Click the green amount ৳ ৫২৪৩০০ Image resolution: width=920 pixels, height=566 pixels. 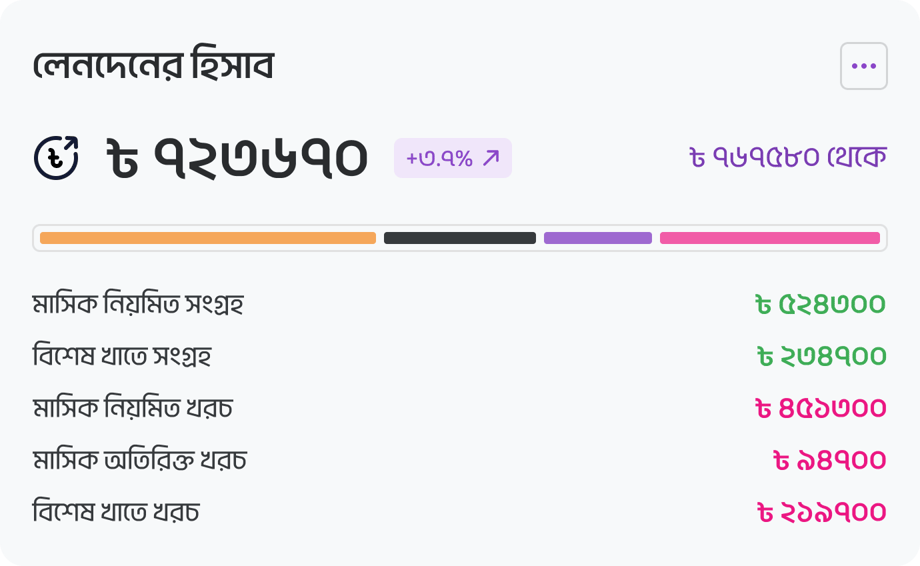point(820,304)
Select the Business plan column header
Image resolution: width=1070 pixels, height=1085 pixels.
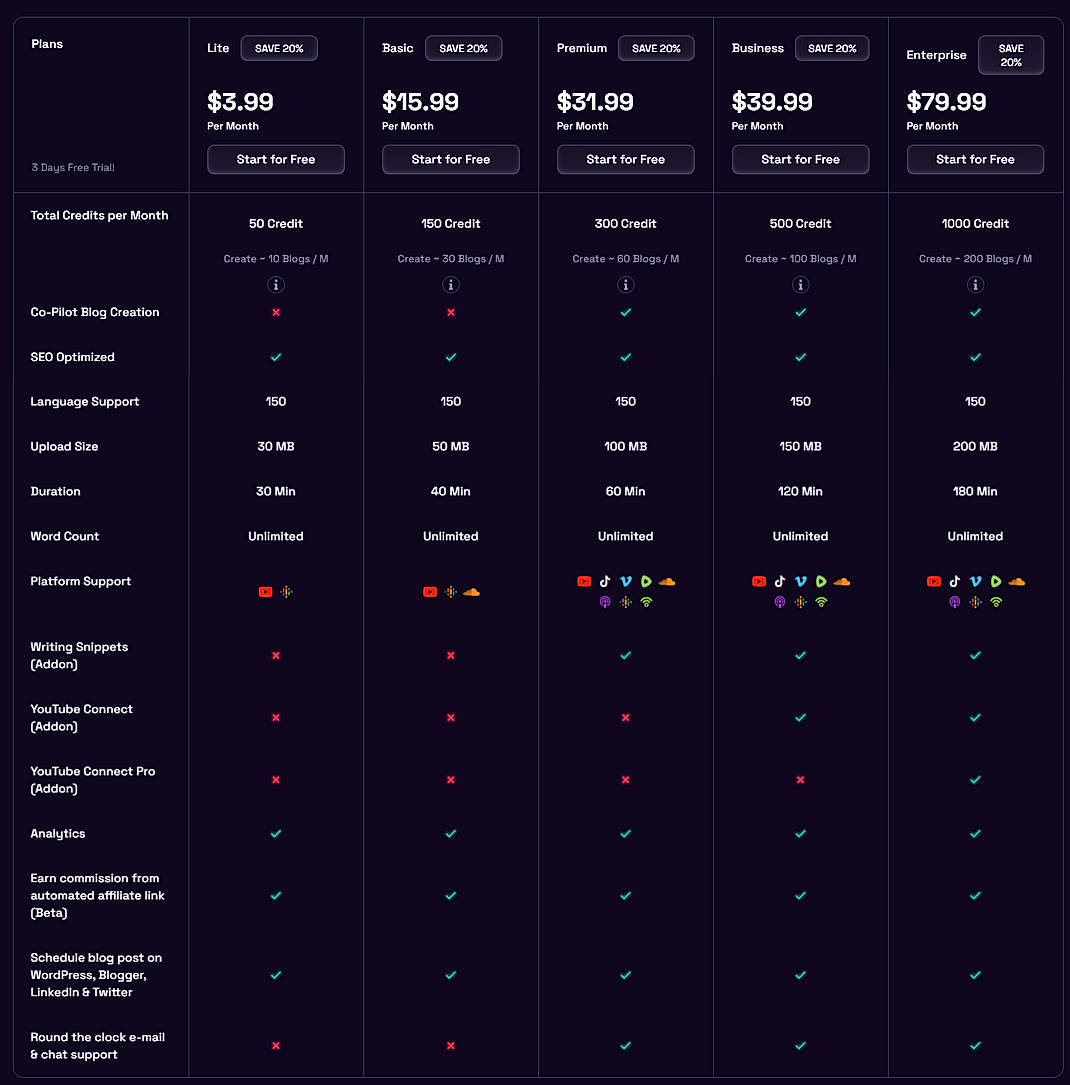[x=757, y=47]
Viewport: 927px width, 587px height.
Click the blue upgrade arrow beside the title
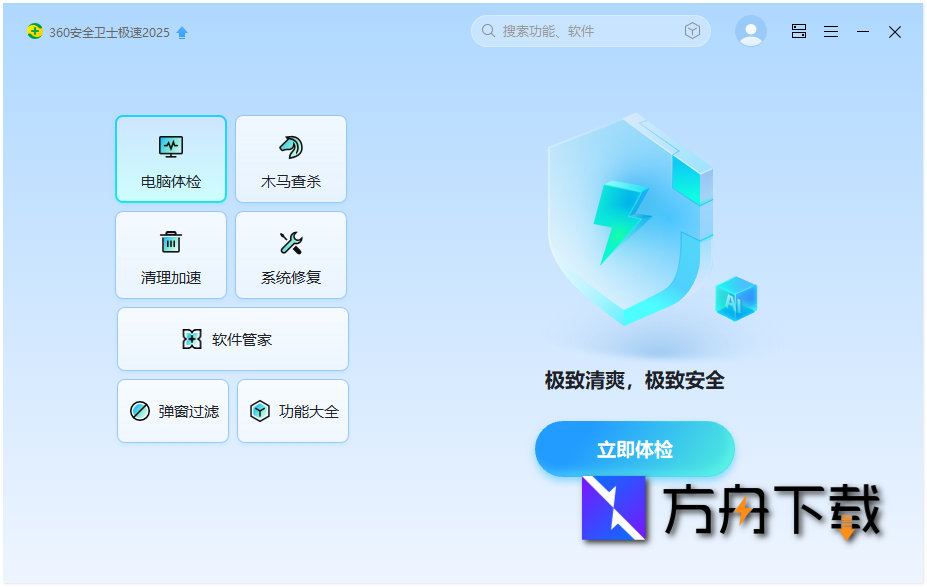tap(181, 32)
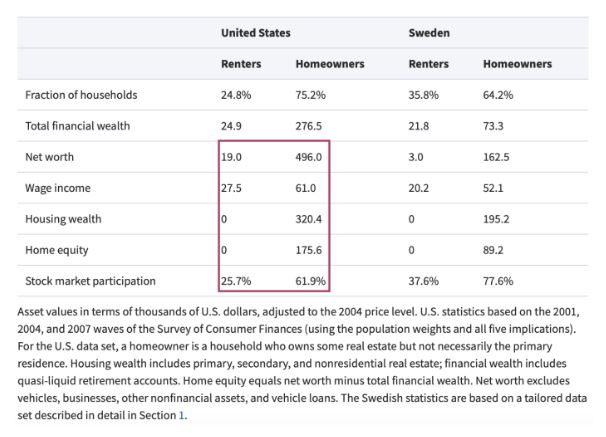606x437 pixels.
Task: Click the "Home equity" row label
Action: 56,250
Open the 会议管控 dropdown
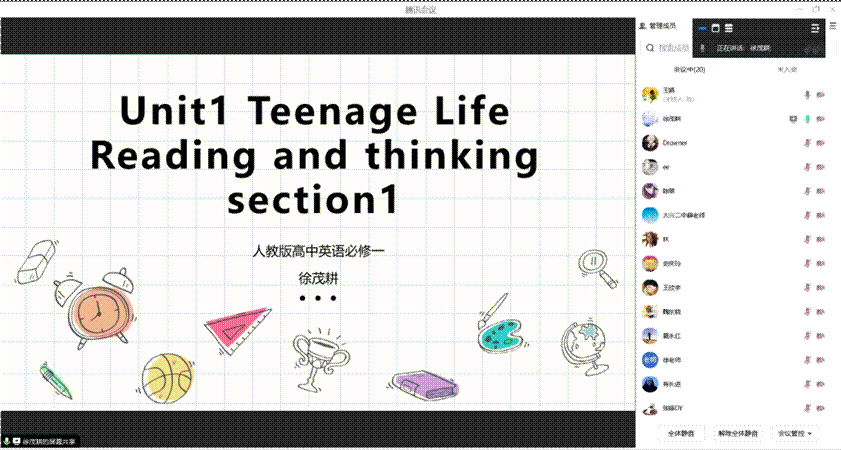This screenshot has width=841, height=450. [x=796, y=434]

+++

Please pull out the records from the line with "Viewport: 927px width, 587px height." through the end of the records, word for word, and leave the pictures out of your answer.

TASK RESPONSE:
Viewport: 927px width, 587px height.
Click the blue upgrade arrow beside the title
tap(181, 32)
606x437 pixels.
Task: Click the "Home equity" row label
Action: 56,250
Open the 会议管控 dropdown
This screenshot has width=841, height=450. [x=796, y=434]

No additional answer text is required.